AO PÉ DO OUVIDO
Podcasts eróticos produzidos por e para mulheres fazem sucesso nas plataformas de streaming

“A mulher não tem apenas um, mas pelo menos dois pontos Gs: um em cada ouvido”, costuma dizer a escritora chilena Isabel Allende sobre a capacidade feminina de se excitar com o que escuta. Isso explica o crescente sucesso de podcasts eróticos entre o público feminino e o impulso nas métricas de audiência de conteúdos de áudio como alternativa à pornografia tradicional. ” Narrativas e plataformas eróticas estão mudando, porque a pornografia tradicional funciona sob uma ótica machista, que objetificava a mulher.
Hoje, vemos muitas delas na direção de filmes pornográficos e outros formatos, apresentando-os de maneira muito mais sutil, sensual e excitante”, analisa a psicanalista Regina Navarro Lins; “Vivemos num momento de transição, a busca da individualidade caracteriza a nossa época, e vemos que há desejo de abrir as relações como um dos resultados. Além disso, as mulheres estão perdendo a vergonha de falar sobre sexo.

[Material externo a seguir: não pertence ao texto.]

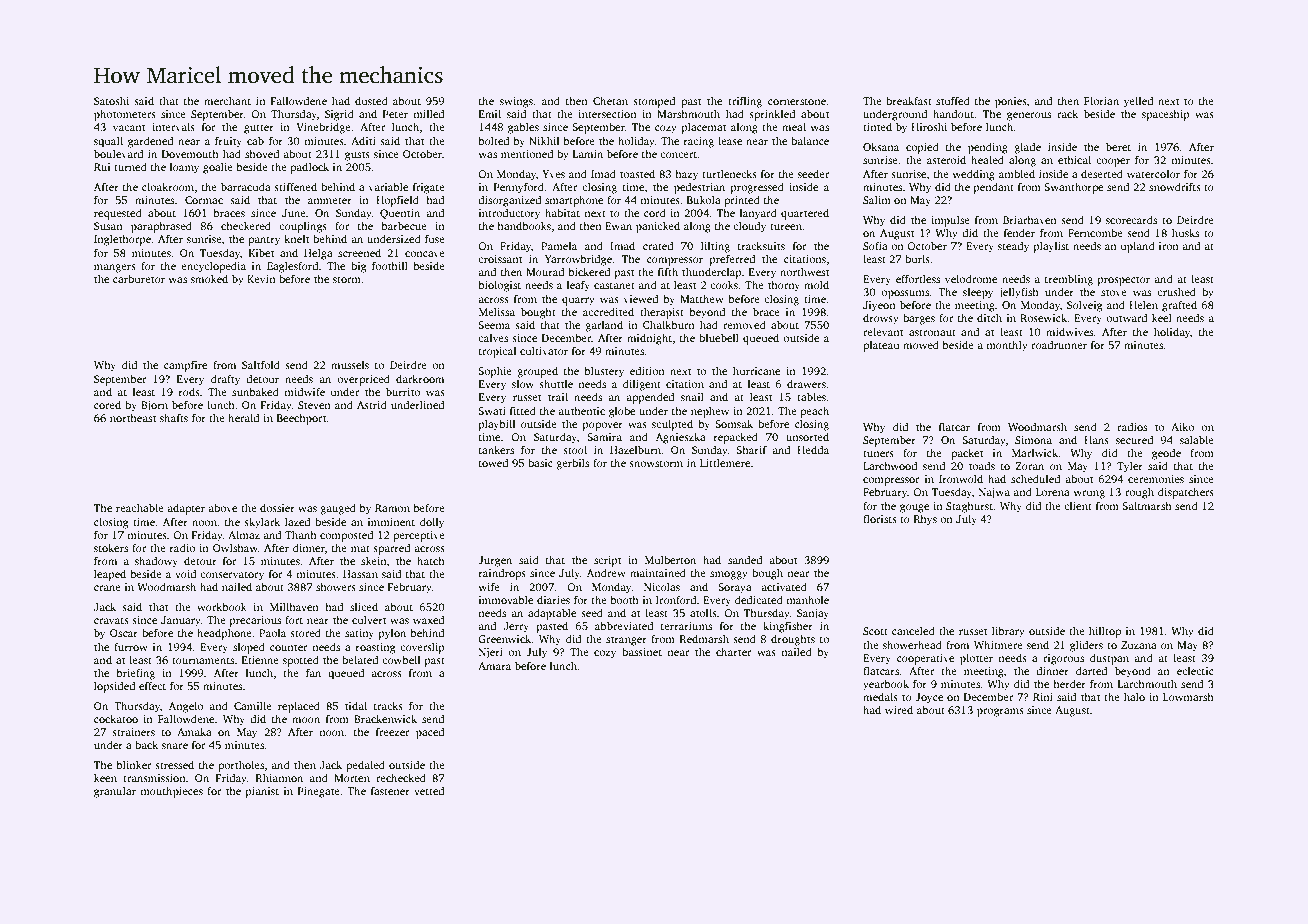 Image resolution: width=1308 pixels, height=924 pixels. Describe the element at coordinates (185, 366) in the page. I see `campfire` at that location.
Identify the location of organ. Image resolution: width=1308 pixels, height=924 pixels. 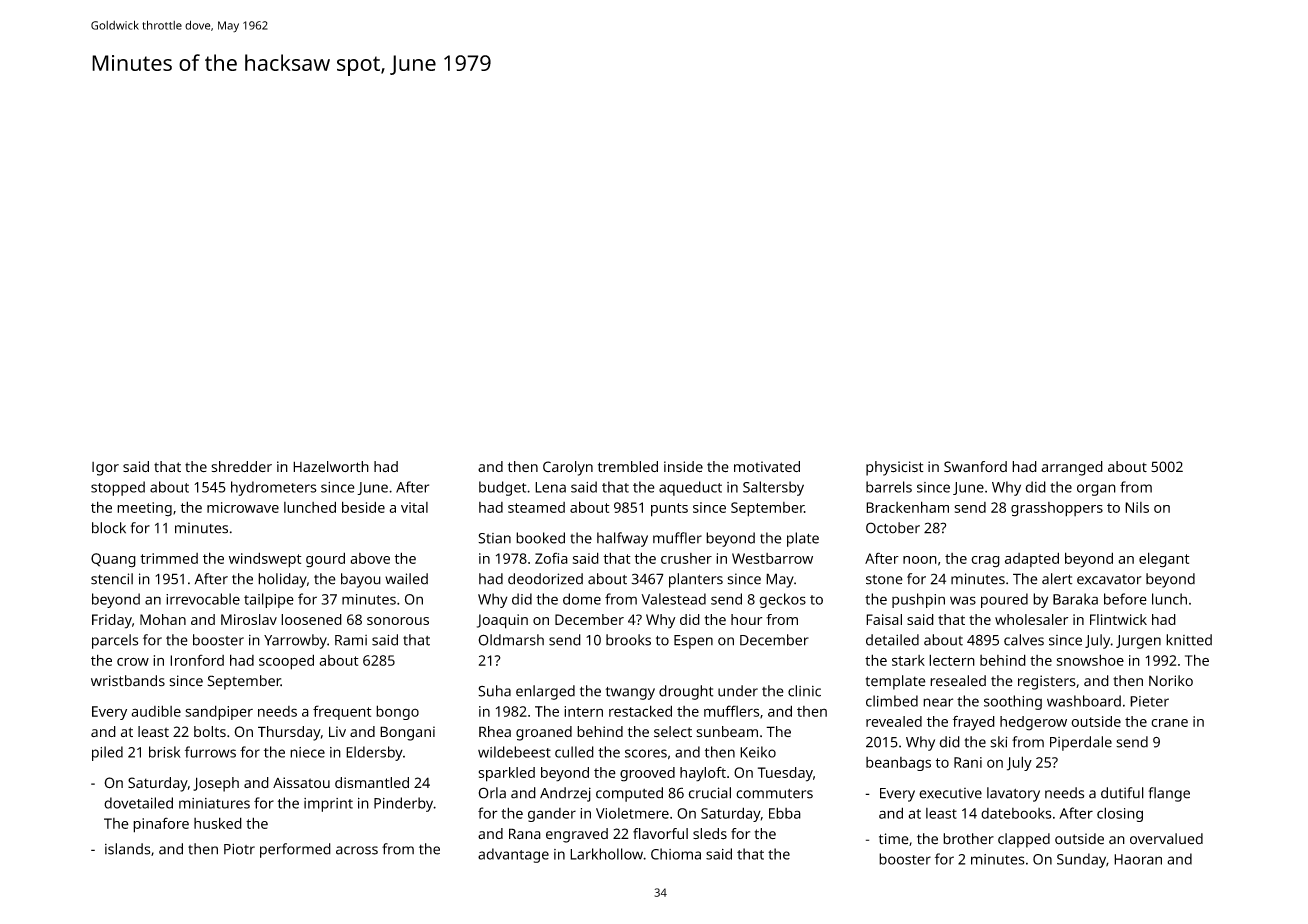
(1096, 490).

Vergonha essa que nunca alcançou Abhiyana Fernandes, de 46 anos. Pelo contrário. Falar abertamente sobre seus desejos, para a escritora, sempre foi “uma delícia”. Suas experiências sexuais viraram páginas de dois Livros eróticos, que ganharam projeção em áudio com a criação do podcast “Textos putos”, em 2020. Com uma média de 25 mil downloads por mês desde o lançamento, ela agora se prepara para soltar os episódios da terceira temporada, que fez sua estreia nas plataformas de streaming na última quinta-feira com a promessa de levar aos ouvintes histórias ainda mais quentes. “Uso o sexo para chamar atenção dos danos e abusos causados pelo patriarcado, além de desconstruir e desmistificar nossa sexualidade. Muitas mulheres se identificam, porque procuro ser uma pessoa real, não quero que elas me vejam como a que trepa todo dia: muitas coisas dão errado, tenho minhas questões, e deixo isso claro”, comenta. Ela também revela se excitar frequentemente durante as gravações: “É meu termômetro. A vontade que eu tenho é de sair e me masturbar, mas preservo essa energia para o podcast”.
Ouvinte assídua em momentos de masturbação, a tatuadora Júlia Montanarini, de 36 anos, descobriu os conteúdos eróticos em áudio por uma amiga ao desabafar sobre suas angústias diante dos filmes pornôs. “A impressão que me dá é que a mulher está sendo violada naquela situação. Não vejo isso no podcast. Tem poesia, humor, sensibilidade e, ao mesmo tempo, sacanagem. Cativa a nossa atenção e o nosso tesão”, diz.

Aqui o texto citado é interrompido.